* TO DO *
Set down each entry below exactly as it stands.

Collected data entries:
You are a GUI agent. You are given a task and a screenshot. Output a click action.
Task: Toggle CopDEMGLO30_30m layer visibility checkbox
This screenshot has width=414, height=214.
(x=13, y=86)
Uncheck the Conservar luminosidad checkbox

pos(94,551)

* SOLVED PROBLEM *
You are a GUI agent. You are given a task and a screenshot. Output a click action.
Task: Toggle CopDEMGLO30_30m layer visibility checkbox
This screenshot has width=414, height=214.
(x=13, y=86)
Uncheck the Conservar luminosidad checkbox

pos(94,551)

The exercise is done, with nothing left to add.